- [Tareas]:
1. Convierte en una lista breve el párrafo del pasaje sobre fotografía que empieza con «En estas fotografías se utiliza la luz», conservando sus datos principales.
2. Reproduce el fragmento del pasaje sobre fotografía que comienza en «En estas fotografías» y termina en «producen las sombras.».
3. Indica si cada afirmación concuerda con el pasaje sobre fotografía. Responde sí o no y cita las palabras exactas del pasaje que lo deciden.
(a) Aguilar mira los vestigios desestimando su condición irreparable.
(b) En las fotografías del descampado, la ruina adquiere una condición sagrada.
(c) Las empresas humanas aparecen propuestas como proyectos acabados.

- [Pasaje dado]:
:::

En estas fotografías se utiliza la luz, y sus juegos estructurales, para elaborar un discurso acerca de la semántica de los lugares: esa membrana de sentido que recubre -y destruye- la neutralidad del espacio. Intensificando y dramatizando los juegos geométricos y rítmicos que se dan en las sombras, en las incidencias lumínicas, entre los volúmenes y texturas, Marco Aguilar logra poner en ejercicio un diálogo alusivo entre la escena y su luminosidad, un debate en el que situaciones inaccesibles e impenetrables se despliegan. Así se convierten en vistas que obligan a una lectura que deambula por las superficies, entre recuadros y líneas que se cruzan o en la infinitud que producen las sombras.
IIII. Descampado
Hay fotografías en las que las cosas y lugares son vestigios que, junto con su presencia, nos entregan su gozo y su gasto, convirtiéndose en narraciones que, fuera del tiempo y sin lugar, dicen acerca de lo que les ha acontecido, de su emplazamientos y circunstancias, de personajes ausentes y tiempos acaecidos. Se transforman, entonces, en alegorías de su estancia en el mundo, en su propio testimonio. Marco Aguilar se apropian de estos vestigios, de estas presencias problemáticas que dan cuenta de un momento otro que ha sido acosado, arrinconado y vencido por el paso del tiempo; restos tangibles que parecieran irrumpir en la cotidianidad, asaltar el presente, y como fantasmas, desafiar con su extrañeza, con su exterioridad. Aguilar recupera estos vestigios con una mirada que si bien no desestima su condición irreparable se hace cómplice de su vitalidad: de su capacidad para provocar historias y detonar la memoria, de su potencialidad relacional, de las marcas que traen del trato directo, del intercambio y la reciprocidad.
Fotografías del descampado, que logran que lo exterior asalte y haga presente su momento nunca dicho: aquella parte inédita, aquel ocultamiento, en la que la ruina adquiere una condición sagrada que relata la caducidad de las empresas humanas y obliga a desconfiar de ellas, pero que a la vez disipa el recelo porque las propone como proyectos inacabados, aun grandiosos, que claman por su realización en otro tiempo.

:::

- [Datos]:
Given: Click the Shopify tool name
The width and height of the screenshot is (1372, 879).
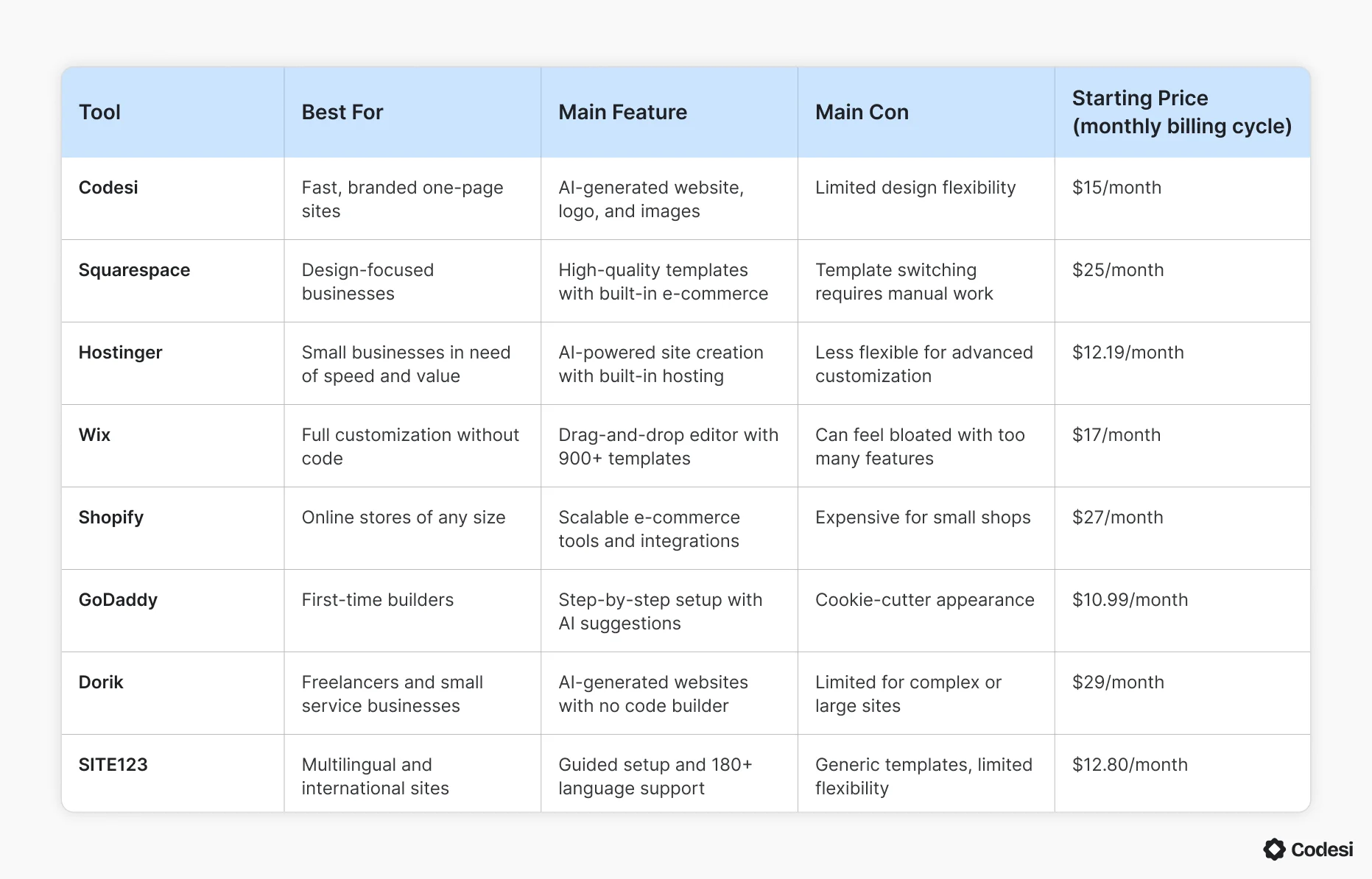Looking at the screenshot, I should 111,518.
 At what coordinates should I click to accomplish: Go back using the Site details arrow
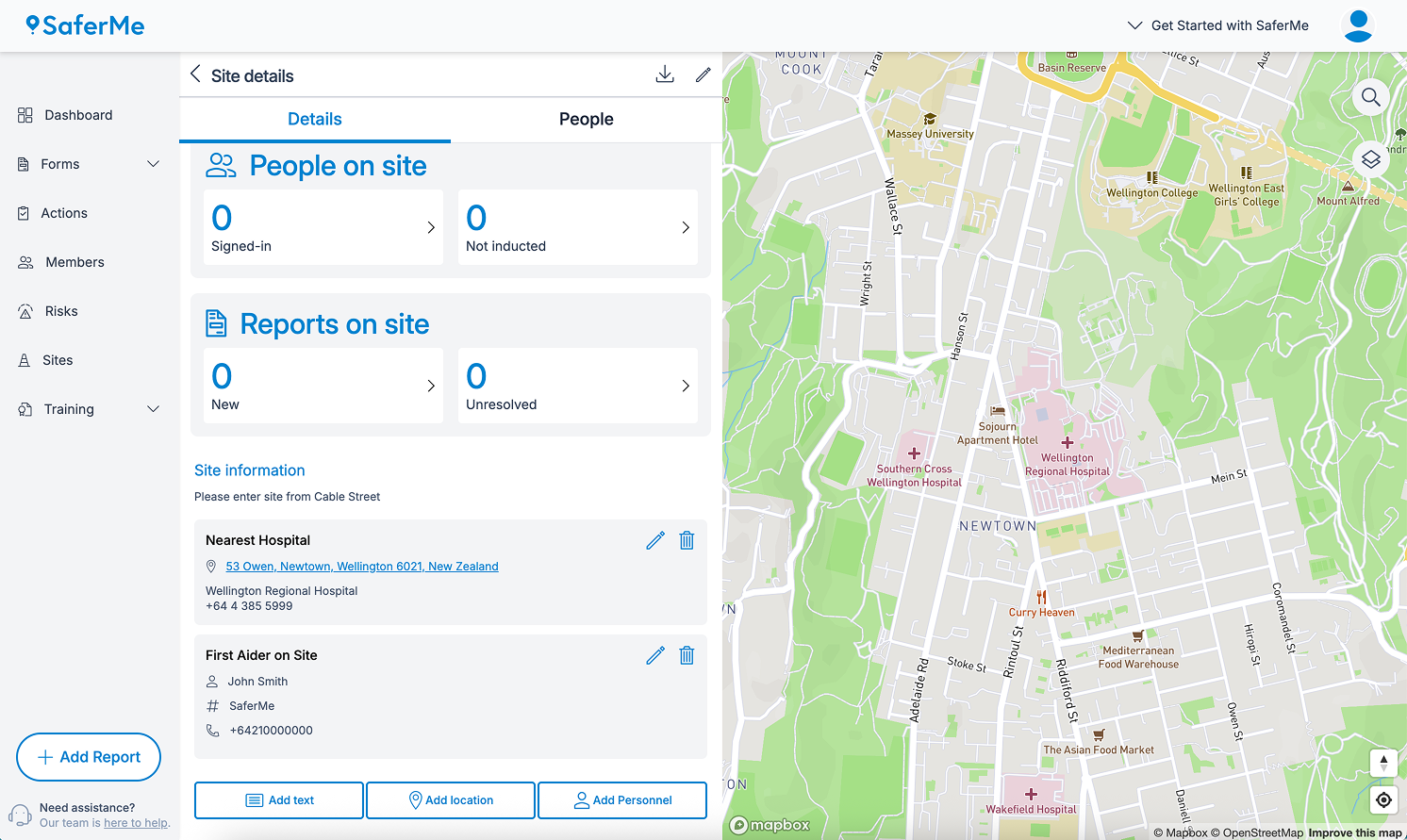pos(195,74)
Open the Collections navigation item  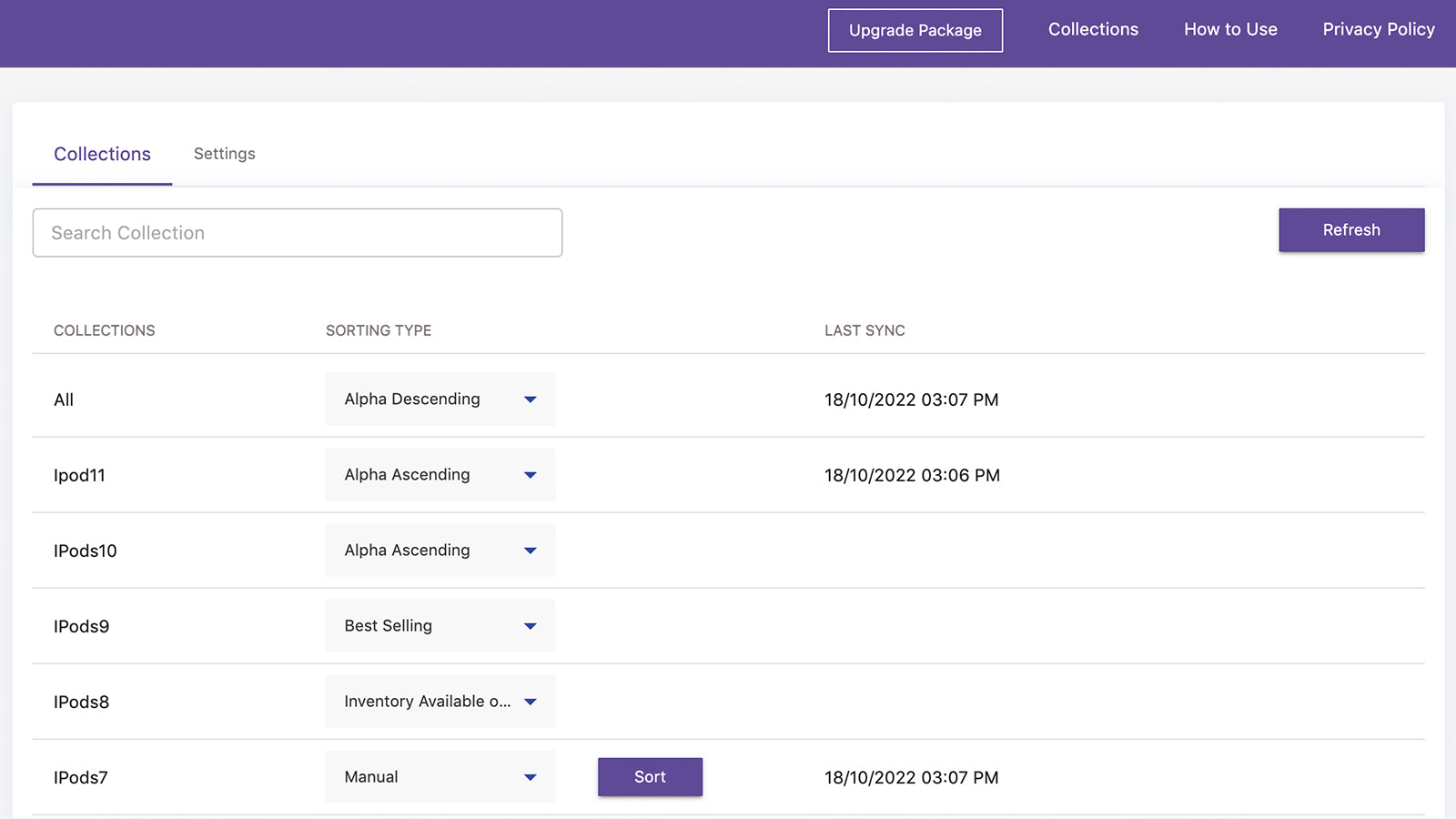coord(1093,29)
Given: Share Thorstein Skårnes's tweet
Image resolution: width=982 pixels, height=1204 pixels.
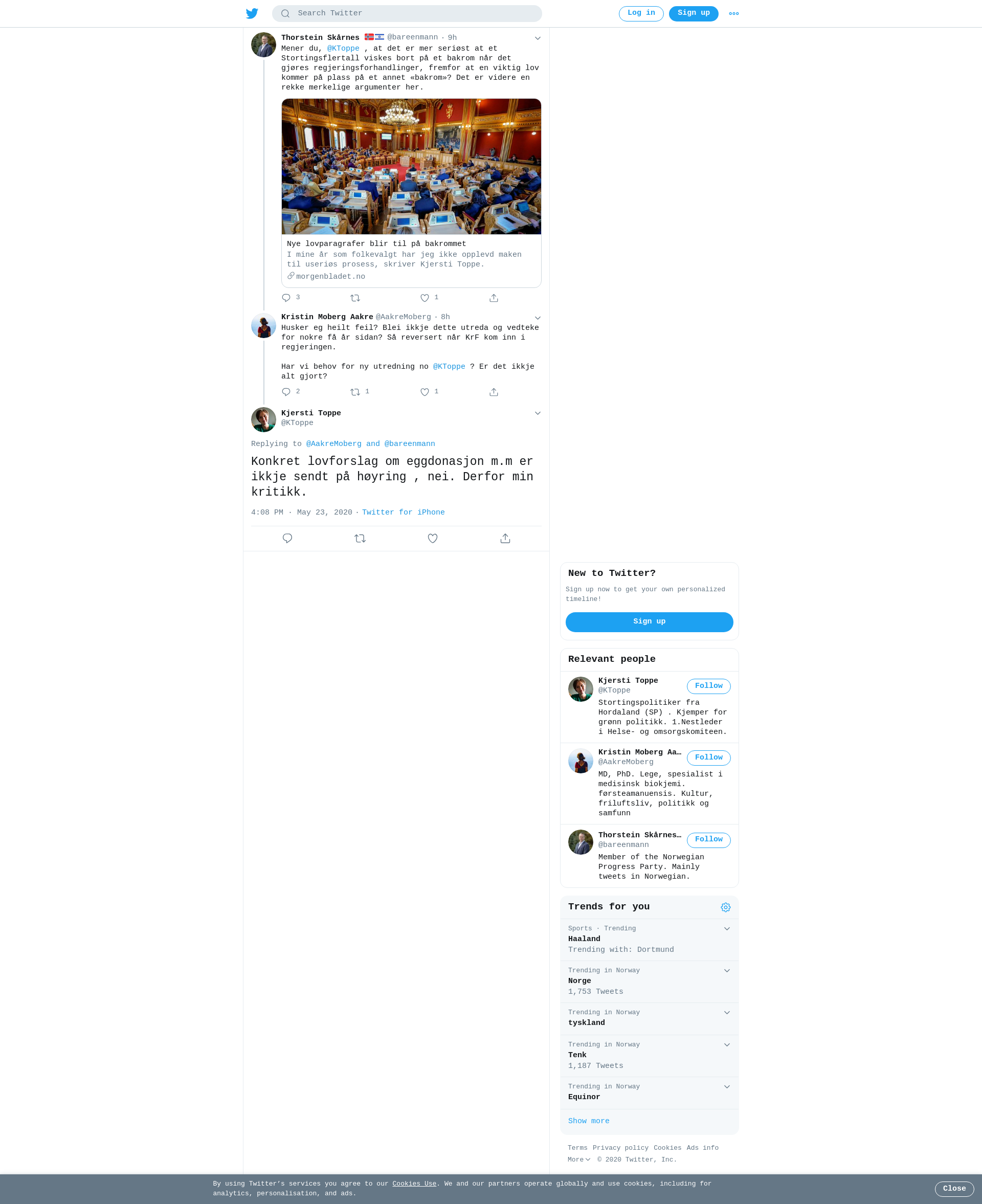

:::

- [Soluciones]:
1.
- Las fotografías emplean la luz y sus juegos estructurales para elaborar un discurso sobre la semántica de los lugares: una membrana de sentido que recubre y destruye la neutralidad del espacio.
- Marco Aguilar intensifica y dramatiza los juegos geométricos y rítmicos de las sombras, las incidencias lumínicas, los volúmenes y las texturas.
- Con ello establece un diálogo alusivo entre la escena y su luminosidad, donde se despliegan situaciones inaccesibles e impenetrables.
- Las vistas resultantes obligan a una lectura que recorre las superficies, los recuadros, las líneas que se cruzan y la infinitud que producen las sombras.

2.
En estas fotografías se utiliza la luz, y sus juegos estructurales, para elaborar un discurso acerca de la semántica de los lugares: esa membrana de sentido que recubre -y destruye- la neutralidad del espacio. Intensificando y dramatizando los juegos geométricos y rítmicos que se dan en las sombras, en las incidencias lumínicas, entre los volúmenes y texturas, Marco Aguilar logra poner en ejercicio un diálogo alusivo entre la escena y su luminosidad, un debate en el que situaciones inaccesibles e impenetrables se despliegan. Así se convierten en vistas que obligan a una lectura que deambula por las superficies, entre recuadros y líneas que se cruzan o en la infinitud que producen las sombras.

3.
(a) No: «si bien no desestima su condición irreparable».
(b) Sí: «la ruina adquiere una condición sagrada».
(c) No: «las propone como proyectos inacabados».